» Stated problem:
Quote the stretch of the listing from the line containing "You are a computer-use" through the end of the listing, both ends included, reproducing each line verbatim and omitting the pictures.

-- Begin --

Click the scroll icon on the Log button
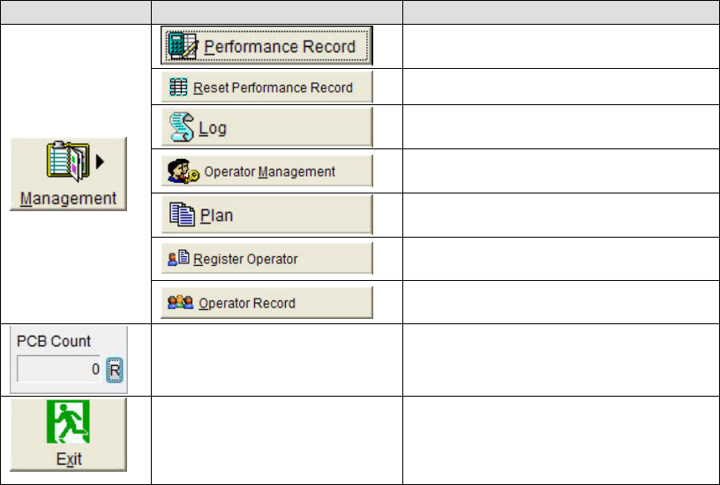The width and height of the screenshot is (720, 485). [x=182, y=128]
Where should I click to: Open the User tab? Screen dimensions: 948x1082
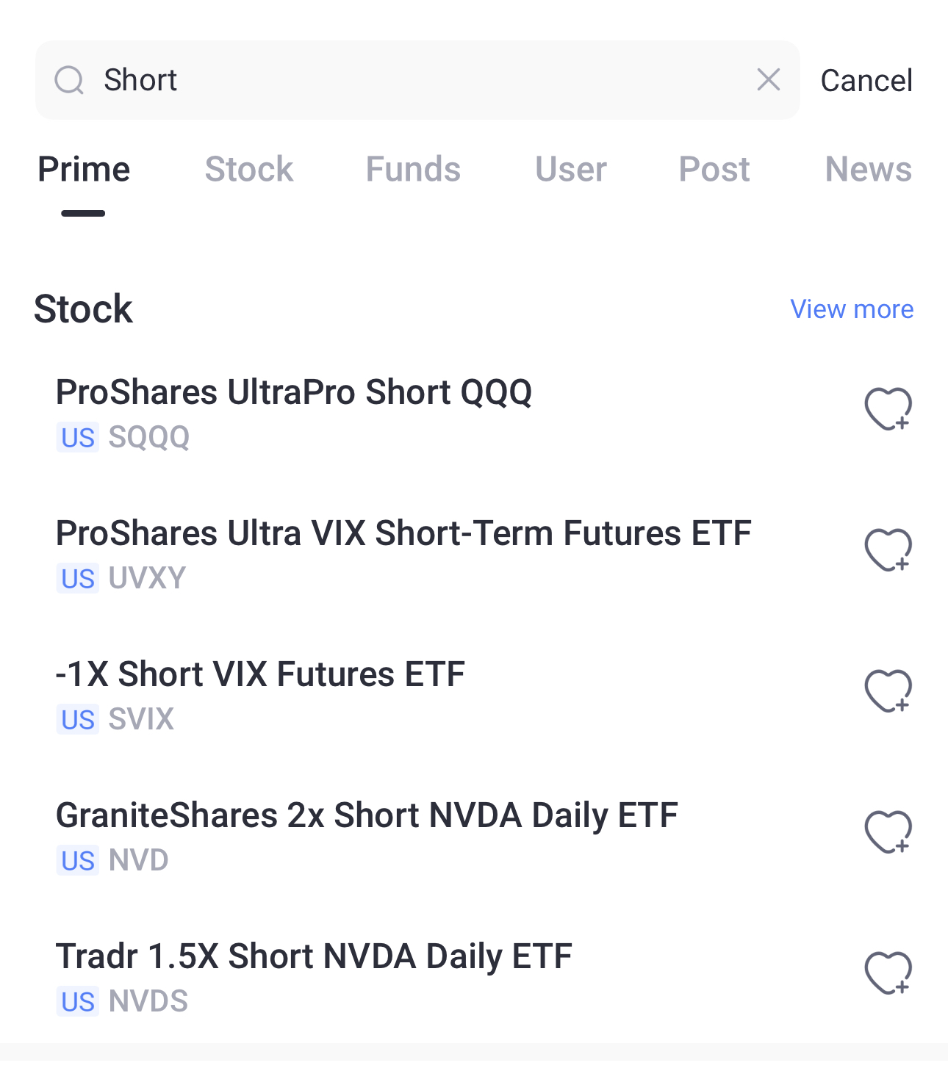(571, 169)
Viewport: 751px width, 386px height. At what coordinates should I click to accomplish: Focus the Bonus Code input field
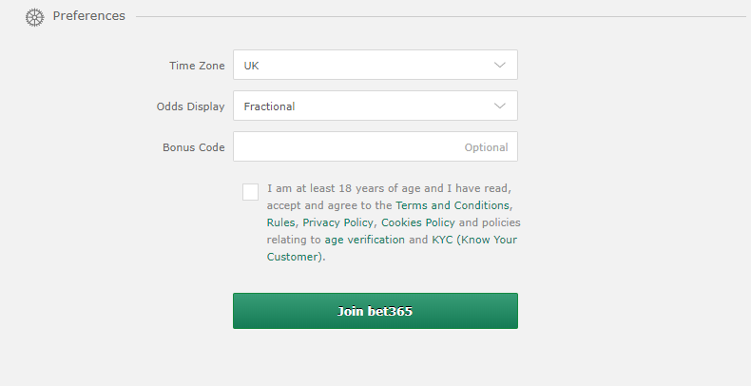[x=375, y=146]
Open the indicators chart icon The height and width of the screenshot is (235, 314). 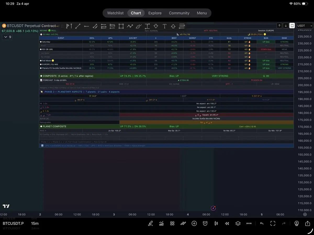click(x=161, y=224)
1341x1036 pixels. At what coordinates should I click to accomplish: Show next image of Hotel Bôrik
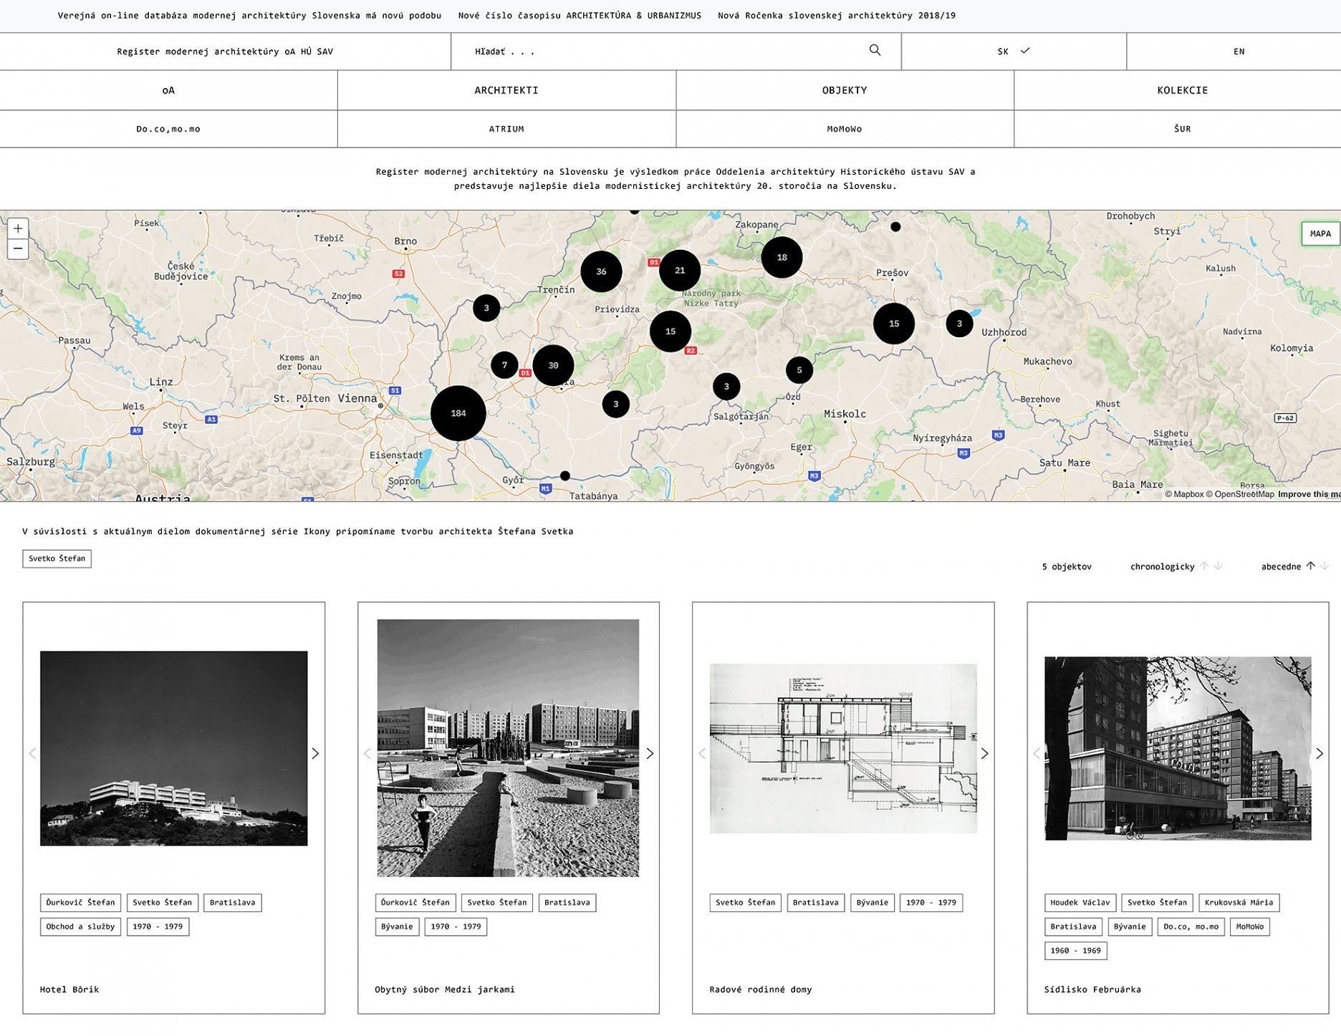coord(315,753)
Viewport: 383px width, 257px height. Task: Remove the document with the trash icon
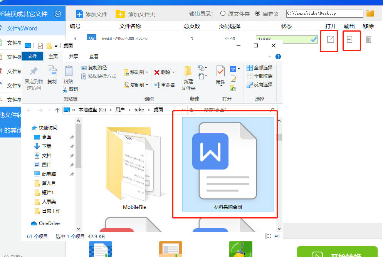[x=369, y=39]
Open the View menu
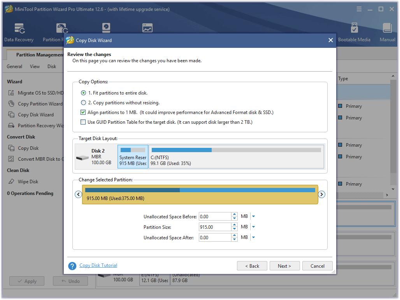400x300 pixels. click(35, 67)
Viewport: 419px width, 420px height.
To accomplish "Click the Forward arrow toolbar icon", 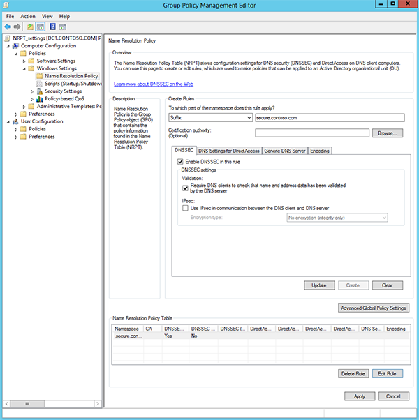I will pos(17,27).
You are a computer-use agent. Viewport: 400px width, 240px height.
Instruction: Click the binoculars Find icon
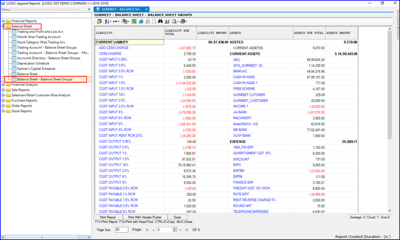point(160,21)

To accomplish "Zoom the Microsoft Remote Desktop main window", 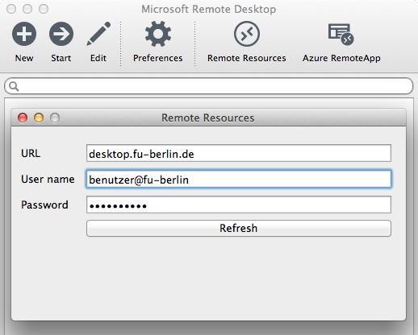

-- End --

» Result of the task:
You are a computer-use agent. Viewport: 400px width, 240px height.
Instruction: Click the binoculars Find icon
point(160,21)

To accomplish "Zoom the Microsoft Remote Desktop main window", 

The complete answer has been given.